What can you do when you have to sort 5,000,000,000 (5*10^9) integers (this is around 18GB of data when you store the integers in binary with 4 bytes per integer or 30GB if you store the data as text)?
- Use a database. Boring!
- Use a commercial product such as nsort from oridinal.com. Expensive!
- Use an open source tool such as the unix sort command. Uncertain!
- Roll your own and see how it performs. Fun!
I rolled my own external sort implementation in C# but only compared against the unix sort utility. Guess what, my implementation runs more than 6 times faster than unix sort. To be fair, there are research reports that show off fast sort implementations, but those implementations are tuned to particular hardware and in general cannot be found online.
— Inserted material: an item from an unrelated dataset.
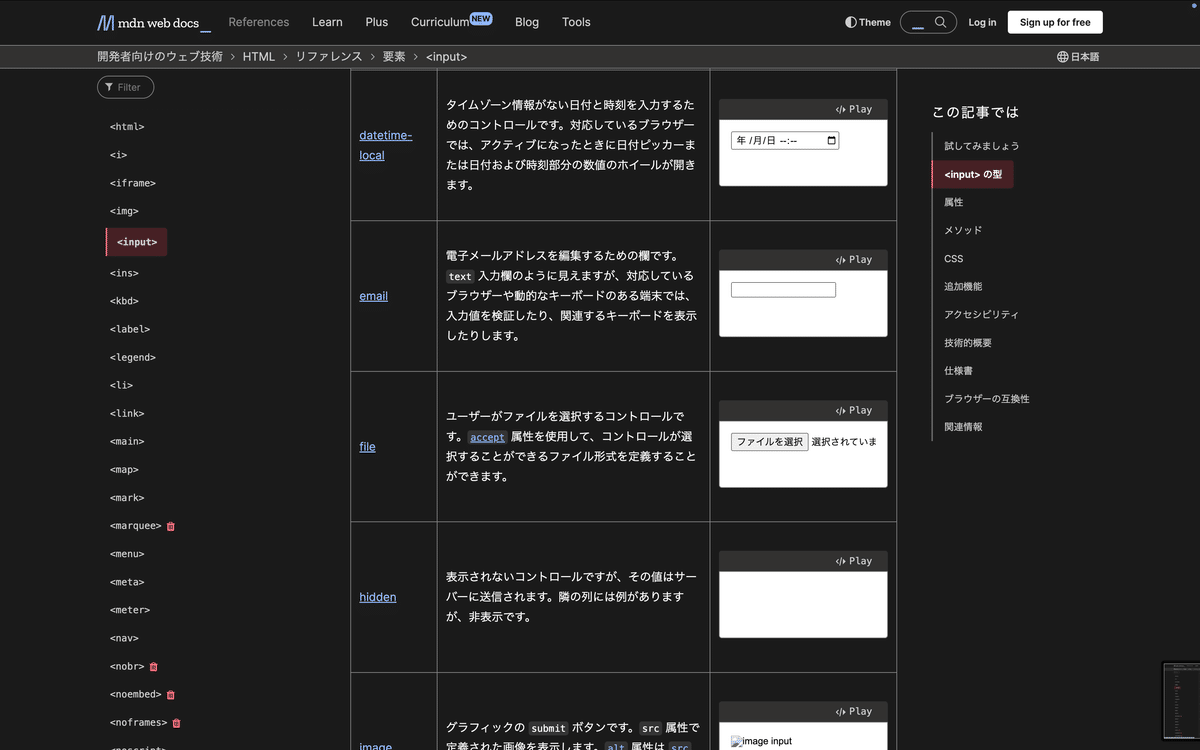
Task: Open Play for the email example
Action: tap(854, 259)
- Show a program that sorts a large number of integers (but only integers) using disk.
- My program should be comparable to/or better than unix sort in terms of efficiency. It turns out mine is around 6 times faster which is a big gap when you measure your program's running time in hours.
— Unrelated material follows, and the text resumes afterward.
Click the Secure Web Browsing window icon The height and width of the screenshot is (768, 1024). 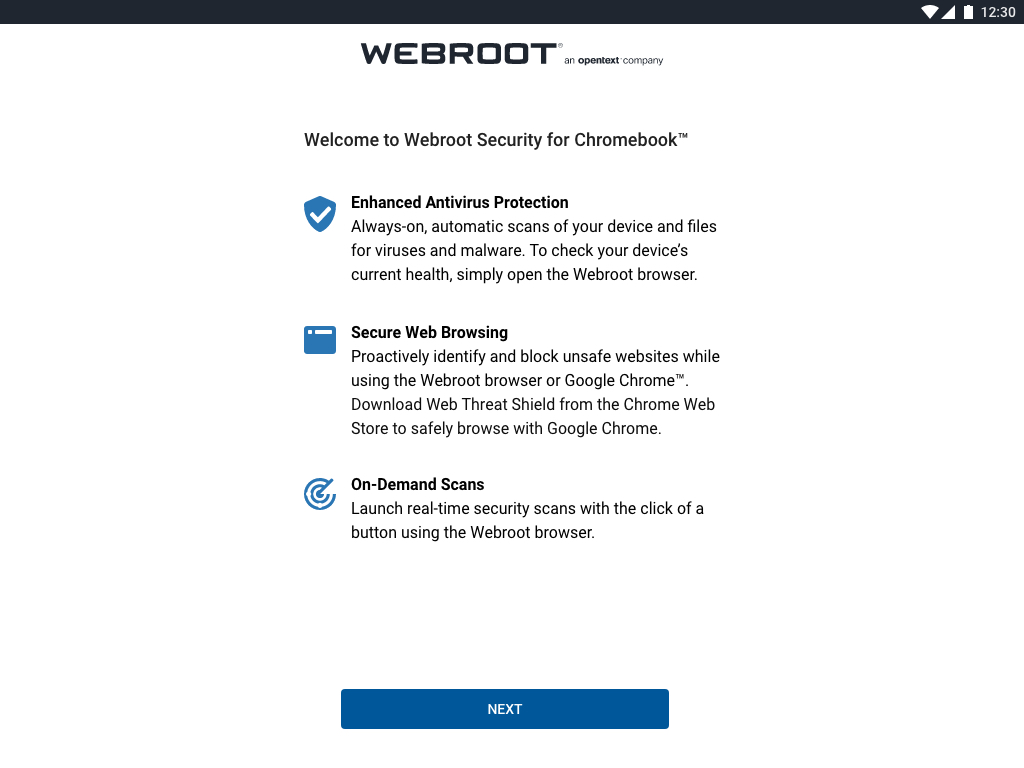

- My program is written in C#
- Post my code
- Keep it short
- Write the fastest possible sort program
- Write a complete solution, i.e. a program that works not only for integers but for any sort of input and supports multiple options
- Evaluate and compare against most possible options to sort large datasets
- Provide extensive discussion of mine or other approaches for external sorting
After implementing my program, I ran one large scale experiment. I generated a text file of 5*10^9 integers. One needs approximately 18GB of space to store this much data given that one spends 4 bytes per integers. When the data is stored as text, with one number per line, it takes either 28GB or 33GB depending on whether you "\n" or "\r\n" to terminate the lines. I used two external USB hard drives with transfer-rate of 30-35MB per second from one to the other. The results when using one USB hard drive were similar. Given that the sorting algorithm requires two reads and two writes of the data-set, and assuming transfer rate between 30-35 MB per second, it should take, in the best case between 49 and 58 minutes to sort the data-set for this experiment. I used the following formula for this calculation:
( 33.0 (*initial read*)
+ 18.0 (*sort chunks and write*)
+ 18.0 (*read sorted chunks and merge*)
+ 33.0 (*write sorted file*)
)* 1024.0 (*work in GB*)
( 30.0 (*transfer rate MB/s*)
* 60.0 (*convert to minutes*));;
I split the original file into chunks of 200MBs which lead to 96 files to merge. Overall, my program did not consume more than 1GB of memory. The timings of parts of my program are shown below:
Time to sort intermediate files: 00:28:34.9422320
Number of files to merge: 96
Time to merge intermediate files: 00:24:50.6632475
(When '\n' for end of line is replaced by '\r\n' it took 00:27:43.6421148)
Total Sort Time: 00:53:25.9329689
I got the following timing for unix sort:
$ time sort -n --buffer-size=1000M --temporary-directory=/cygdrive/e/tmpSort/tmp/
real 422m35.296s (this is around 7 hours)
I monitored unix sort through Windows Performance Monitor and noticed most of the time was spent in CPU. This is strange since external sorting should be mostly IO-bound. As another baseline, I ran the wc (word count command on the output file):
$ time wc -l output.txt
Word count spent most time doing IO, which is as expected.
One can observe from this experiment that reading took 14 minutes and reading + writing (both for the initial sort pass and the merge pass) took 28=2*14 minutes. It seems that one cannot sort faster than 4*14 (around 26 min.) that for my particular choice of hardware. If one used compressed files for input/output or multiple non-USB disks, one could do better.
Everyone who implements an external sort program has a number of tricks. The most significant trick that I used was the way I performed the merge of multiple files. The literature accounts for using a priority queue. In my experience, the priority queue shows poor locality of reference and ends up slow. I used merging of streams where each stream is represented as array+rest. Rest contains code to generate a new "array+rest". For more than two streams, I built a binary tree of merges up front and allocated storage buffers. No allocation of memory happens after that. A drawback to this strategy is the larger amount of memory used. To merge n files where I use a buffer of k bytes for each file I need: log(n)*n*k bytes. Usually, n <= 1024, so log(n) is 10.